# Work item
The lines from the start of the data through the line containing "Task: Click the CoinMarketCap watermark text" are to be reproduced exactly, both ends included.

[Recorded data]
--------------------------------

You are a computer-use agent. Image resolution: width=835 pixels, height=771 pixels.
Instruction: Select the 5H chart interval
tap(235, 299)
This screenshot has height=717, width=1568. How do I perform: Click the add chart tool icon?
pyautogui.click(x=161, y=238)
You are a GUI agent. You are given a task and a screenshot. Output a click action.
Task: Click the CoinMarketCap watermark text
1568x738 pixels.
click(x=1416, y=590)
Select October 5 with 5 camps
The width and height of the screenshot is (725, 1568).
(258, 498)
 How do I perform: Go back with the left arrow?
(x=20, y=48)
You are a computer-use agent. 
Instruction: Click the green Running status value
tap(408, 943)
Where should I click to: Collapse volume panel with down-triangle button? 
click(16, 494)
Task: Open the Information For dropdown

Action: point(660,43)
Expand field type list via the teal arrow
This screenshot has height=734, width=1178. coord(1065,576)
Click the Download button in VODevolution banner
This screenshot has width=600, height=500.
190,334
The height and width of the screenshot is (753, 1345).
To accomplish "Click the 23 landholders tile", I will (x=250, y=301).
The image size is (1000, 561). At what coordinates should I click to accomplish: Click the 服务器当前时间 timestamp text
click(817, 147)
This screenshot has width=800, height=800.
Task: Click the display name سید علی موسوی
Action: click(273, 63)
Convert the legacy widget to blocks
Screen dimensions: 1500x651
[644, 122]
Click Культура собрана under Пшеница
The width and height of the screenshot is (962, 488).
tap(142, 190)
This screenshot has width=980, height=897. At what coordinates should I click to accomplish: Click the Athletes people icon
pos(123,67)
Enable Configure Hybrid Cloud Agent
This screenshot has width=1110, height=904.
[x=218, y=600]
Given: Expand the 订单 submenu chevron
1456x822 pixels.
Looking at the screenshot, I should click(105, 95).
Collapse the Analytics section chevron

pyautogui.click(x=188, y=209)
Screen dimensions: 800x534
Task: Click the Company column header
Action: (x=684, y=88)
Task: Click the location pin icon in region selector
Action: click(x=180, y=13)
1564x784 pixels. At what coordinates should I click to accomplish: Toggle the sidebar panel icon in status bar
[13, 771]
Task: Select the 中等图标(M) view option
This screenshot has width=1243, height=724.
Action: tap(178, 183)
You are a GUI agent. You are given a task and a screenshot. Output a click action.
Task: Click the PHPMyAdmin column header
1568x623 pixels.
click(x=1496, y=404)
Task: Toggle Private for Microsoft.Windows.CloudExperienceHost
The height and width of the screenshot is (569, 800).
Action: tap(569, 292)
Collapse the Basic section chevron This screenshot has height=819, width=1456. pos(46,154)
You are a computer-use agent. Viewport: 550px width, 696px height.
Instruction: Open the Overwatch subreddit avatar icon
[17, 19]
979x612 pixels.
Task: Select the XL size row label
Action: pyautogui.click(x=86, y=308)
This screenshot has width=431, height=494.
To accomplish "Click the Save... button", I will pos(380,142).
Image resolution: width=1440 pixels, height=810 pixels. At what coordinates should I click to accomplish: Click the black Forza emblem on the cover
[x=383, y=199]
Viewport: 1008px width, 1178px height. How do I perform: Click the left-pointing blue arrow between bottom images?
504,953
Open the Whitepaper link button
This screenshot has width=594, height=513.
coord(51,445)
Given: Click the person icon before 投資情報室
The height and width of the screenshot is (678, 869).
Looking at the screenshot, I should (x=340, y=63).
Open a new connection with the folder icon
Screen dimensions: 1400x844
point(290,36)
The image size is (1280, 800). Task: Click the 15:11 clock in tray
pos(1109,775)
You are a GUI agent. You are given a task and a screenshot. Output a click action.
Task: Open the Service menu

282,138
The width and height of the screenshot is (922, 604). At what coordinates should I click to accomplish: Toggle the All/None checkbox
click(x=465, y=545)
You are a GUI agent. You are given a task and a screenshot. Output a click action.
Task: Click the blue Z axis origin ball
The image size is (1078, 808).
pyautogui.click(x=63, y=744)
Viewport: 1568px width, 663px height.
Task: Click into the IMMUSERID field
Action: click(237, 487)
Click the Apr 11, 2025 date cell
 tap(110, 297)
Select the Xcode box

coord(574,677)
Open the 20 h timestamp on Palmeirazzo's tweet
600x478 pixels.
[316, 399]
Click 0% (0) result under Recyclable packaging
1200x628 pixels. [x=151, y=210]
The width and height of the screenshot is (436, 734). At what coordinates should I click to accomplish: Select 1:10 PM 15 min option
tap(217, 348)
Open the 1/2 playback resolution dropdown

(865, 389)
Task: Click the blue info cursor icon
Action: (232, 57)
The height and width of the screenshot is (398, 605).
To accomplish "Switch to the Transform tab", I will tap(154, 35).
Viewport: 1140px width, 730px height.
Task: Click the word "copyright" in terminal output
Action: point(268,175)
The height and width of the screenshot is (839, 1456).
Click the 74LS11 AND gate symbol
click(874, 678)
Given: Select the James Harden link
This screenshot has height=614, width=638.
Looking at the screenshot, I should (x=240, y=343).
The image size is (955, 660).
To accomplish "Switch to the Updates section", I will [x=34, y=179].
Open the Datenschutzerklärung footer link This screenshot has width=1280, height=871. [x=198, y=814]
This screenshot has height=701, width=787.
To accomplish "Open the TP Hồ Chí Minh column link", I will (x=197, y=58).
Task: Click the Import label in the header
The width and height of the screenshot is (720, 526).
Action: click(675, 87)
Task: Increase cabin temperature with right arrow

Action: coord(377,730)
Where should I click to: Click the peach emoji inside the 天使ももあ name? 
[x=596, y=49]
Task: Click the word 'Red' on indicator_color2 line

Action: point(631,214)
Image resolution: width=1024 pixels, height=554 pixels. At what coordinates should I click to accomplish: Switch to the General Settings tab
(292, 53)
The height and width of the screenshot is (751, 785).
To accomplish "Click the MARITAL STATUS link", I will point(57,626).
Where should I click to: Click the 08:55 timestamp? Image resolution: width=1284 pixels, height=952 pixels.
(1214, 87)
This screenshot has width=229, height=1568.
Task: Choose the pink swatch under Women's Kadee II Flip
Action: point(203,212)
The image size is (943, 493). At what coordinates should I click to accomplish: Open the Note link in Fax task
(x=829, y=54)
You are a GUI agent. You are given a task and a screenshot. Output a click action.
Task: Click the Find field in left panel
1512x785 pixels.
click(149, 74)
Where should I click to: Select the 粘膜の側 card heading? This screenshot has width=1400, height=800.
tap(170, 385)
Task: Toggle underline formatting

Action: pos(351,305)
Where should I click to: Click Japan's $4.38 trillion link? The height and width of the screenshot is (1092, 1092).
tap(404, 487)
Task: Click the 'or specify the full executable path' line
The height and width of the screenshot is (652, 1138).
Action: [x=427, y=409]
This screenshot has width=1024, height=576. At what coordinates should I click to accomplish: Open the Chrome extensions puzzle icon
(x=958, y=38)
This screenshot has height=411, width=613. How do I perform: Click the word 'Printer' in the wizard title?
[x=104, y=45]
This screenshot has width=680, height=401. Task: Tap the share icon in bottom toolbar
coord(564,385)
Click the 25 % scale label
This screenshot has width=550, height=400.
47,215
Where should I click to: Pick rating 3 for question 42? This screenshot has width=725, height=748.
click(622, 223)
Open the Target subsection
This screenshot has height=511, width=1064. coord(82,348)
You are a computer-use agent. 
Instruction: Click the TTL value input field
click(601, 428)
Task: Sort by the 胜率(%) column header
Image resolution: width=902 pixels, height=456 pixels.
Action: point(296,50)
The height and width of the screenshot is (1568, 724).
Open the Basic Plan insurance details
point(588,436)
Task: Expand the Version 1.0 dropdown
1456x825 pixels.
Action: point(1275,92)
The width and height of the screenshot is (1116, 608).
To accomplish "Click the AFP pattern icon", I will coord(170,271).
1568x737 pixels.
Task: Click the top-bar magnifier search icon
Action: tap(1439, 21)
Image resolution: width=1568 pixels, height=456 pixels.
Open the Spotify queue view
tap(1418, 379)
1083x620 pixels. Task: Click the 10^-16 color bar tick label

--------------------------------

# Output
You are a computer-use agent. Image resolution: width=835 pixels, height=771 pixels.
Instruction: Select the 5H chart interval
tap(235, 299)
This screenshot has height=717, width=1568. How do I perform: Click the add chart tool icon?
pyautogui.click(x=161, y=238)
You are a GUI agent. You are given a task and a screenshot. Output a click action.
Task: Click the CoinMarketCap watermark text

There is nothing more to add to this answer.